JEE Main & Advanced Chemistry Redox Reactions / रेडॉक्स अभिक्रियाएँ Balancing Of Oxidation-Reduction Reactions

Though there are a number of methods for balancing oxidation – reduction reactions, two methods are very important. These are,

(1) Oxidation number method

(2)  Ion – electron method

(1) Oxidation number method : The method for balancing redox reactions by oxidation number change method was developed by Johnson. In a balanced redox reaction, total increase in oxidation number must be equal to the total decrease in oxidation number. This equivalence provides the basis for balancing redox reactions. This method is applicable to both molecular and ionic equations.

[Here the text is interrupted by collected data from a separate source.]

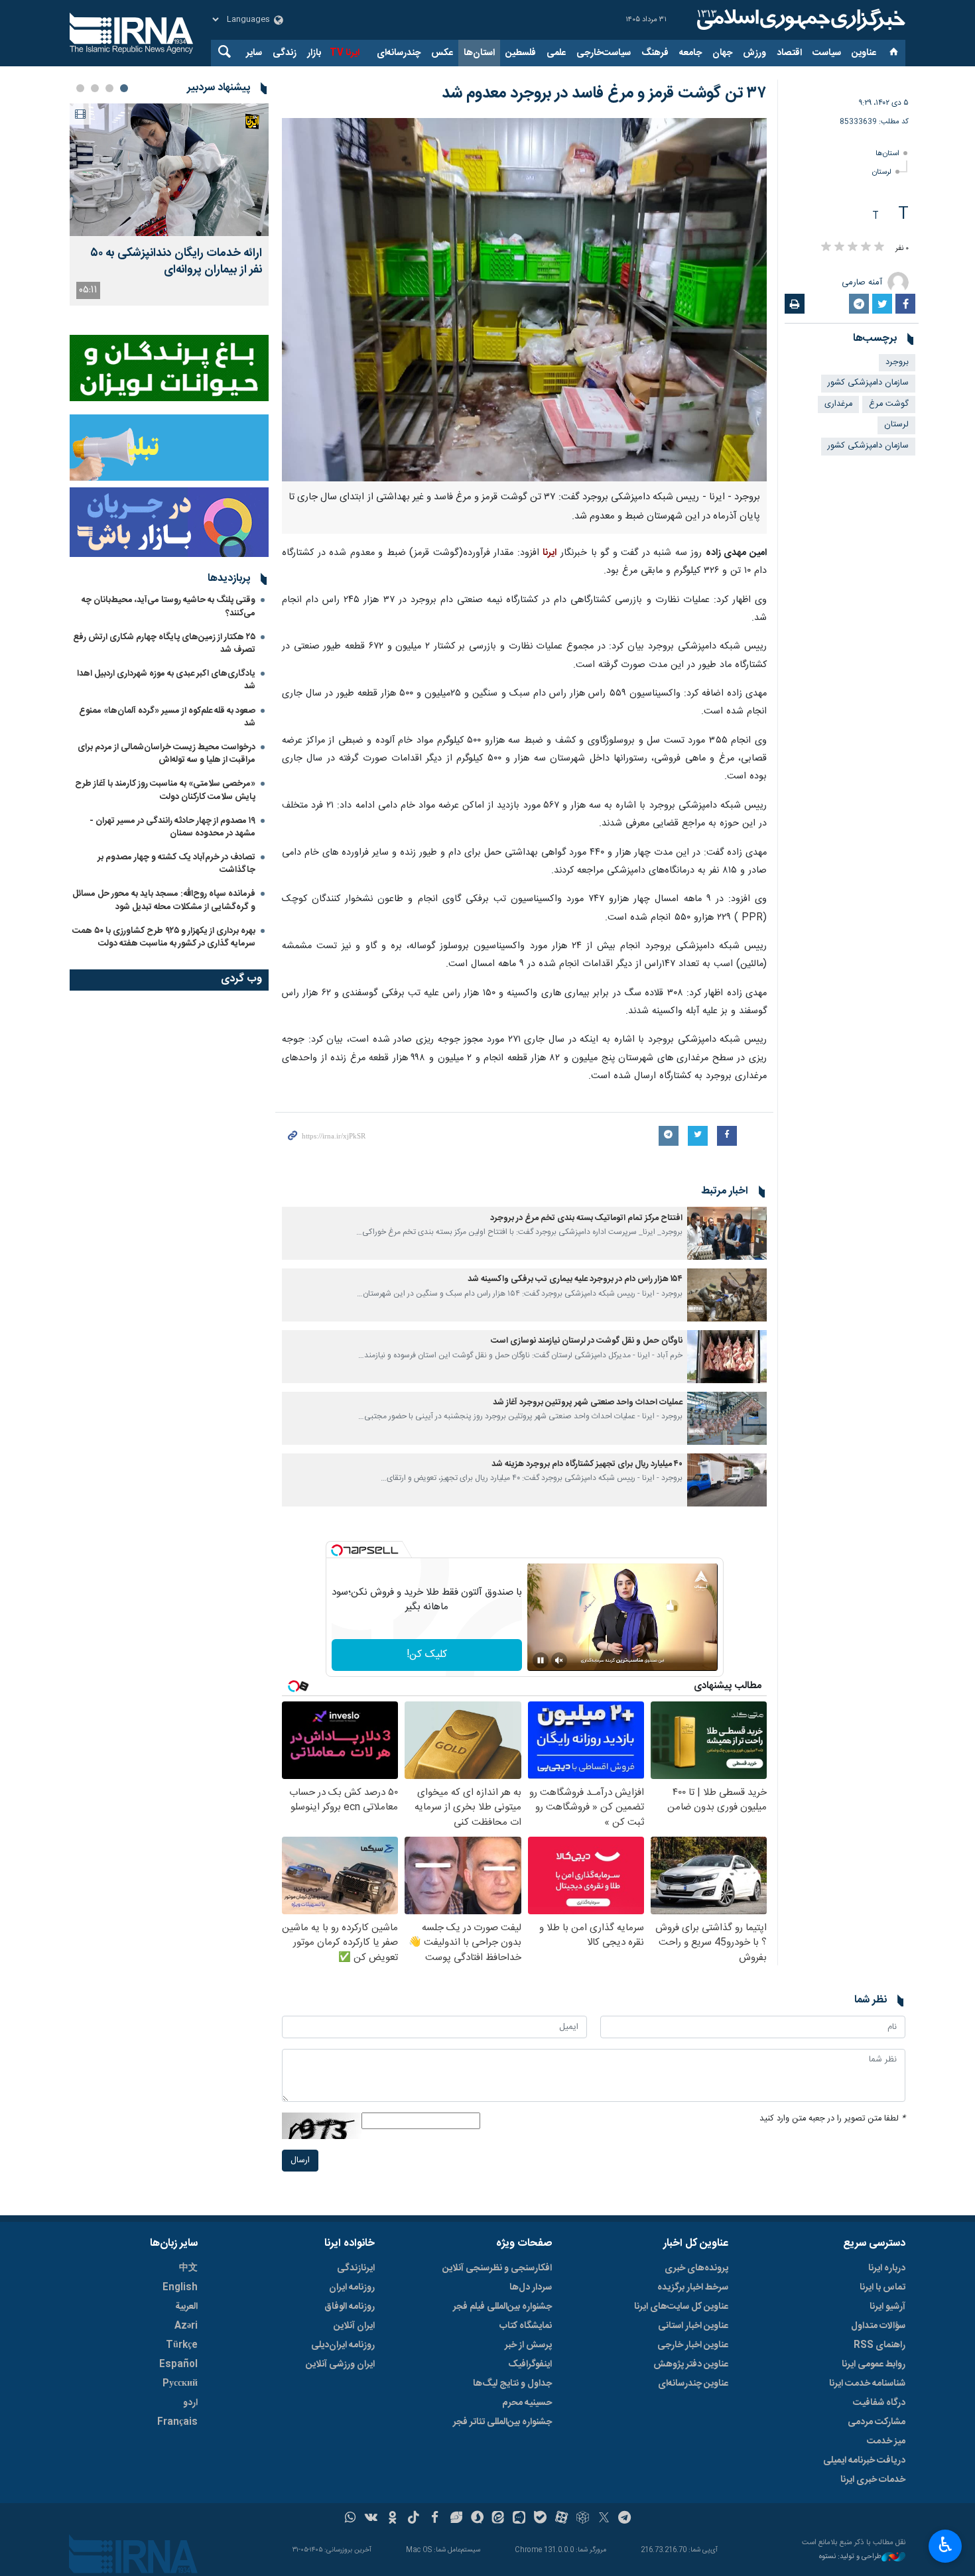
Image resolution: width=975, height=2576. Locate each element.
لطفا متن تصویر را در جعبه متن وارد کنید (832, 2119)
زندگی (284, 53)
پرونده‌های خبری (696, 2268)
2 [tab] (109, 88)
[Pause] (541, 1660)
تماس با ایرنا (882, 2288)
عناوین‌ (864, 53)
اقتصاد (789, 53)
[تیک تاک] (413, 2519)
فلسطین (520, 53)
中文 (188, 2268)
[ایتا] (498, 2519)
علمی (556, 53)
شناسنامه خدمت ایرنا (867, 2384)
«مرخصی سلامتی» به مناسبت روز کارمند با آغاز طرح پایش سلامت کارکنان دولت (165, 790)
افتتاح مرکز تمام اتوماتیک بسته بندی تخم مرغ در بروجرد (586, 1218)
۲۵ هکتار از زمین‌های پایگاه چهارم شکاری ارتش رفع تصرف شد (164, 643)
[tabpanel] (169, 204)
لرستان (881, 172)
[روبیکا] (583, 2519)
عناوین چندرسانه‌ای (693, 2384)
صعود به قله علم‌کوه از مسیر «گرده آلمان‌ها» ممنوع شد (167, 717)
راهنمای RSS (879, 2345)
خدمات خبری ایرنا (872, 2480)
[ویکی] (371, 2519)
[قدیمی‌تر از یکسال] (727, 1233)
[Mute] (559, 1660)
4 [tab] (80, 88)
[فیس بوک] (435, 2519)
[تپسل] (337, 1550)
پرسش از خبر (528, 2345)
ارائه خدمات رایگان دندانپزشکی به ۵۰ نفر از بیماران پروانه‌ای (176, 262)
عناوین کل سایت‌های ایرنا (681, 2307)
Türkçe (182, 2345)
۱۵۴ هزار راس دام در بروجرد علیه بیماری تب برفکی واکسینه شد (575, 1279)
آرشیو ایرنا (887, 2307)
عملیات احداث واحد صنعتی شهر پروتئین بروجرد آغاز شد (587, 1403)
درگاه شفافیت (879, 2403)
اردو (190, 2403)
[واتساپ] (350, 2519)
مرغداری (838, 404)
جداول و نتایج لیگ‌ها (512, 2384)
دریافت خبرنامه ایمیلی (864, 2461)
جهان (722, 53)
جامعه (690, 53)
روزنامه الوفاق (349, 2307)
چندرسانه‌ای (399, 53)
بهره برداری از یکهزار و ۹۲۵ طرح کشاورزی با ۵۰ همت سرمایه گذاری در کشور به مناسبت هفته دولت (163, 937)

The general procedure involves the following steps,

(i) Write the skeleton equation (if not given, frame it) representing the chemical change.

(ii) Assign oxidation numbers to the atoms in the equation and find out which atoms are undergoing oxidation and reduction. Write separate equations for the atoms undergoing oxidation and reduction.

(iii) Find the change in oxidation number in each equation. Make the change equal in both the equations by multiplying with suitable integers. Add both the equations.

(iv) Complete the balancing by inspection. First balance those substances which have undergone change in oxidation number and then other atoms except hydrogen and oxygen. Finally balance hydrogen and oxygen by putting H₂O molecules wherever needed.

The final balanced equation should be checked to ensure that there are as many atoms of each element on the right as there are on the left.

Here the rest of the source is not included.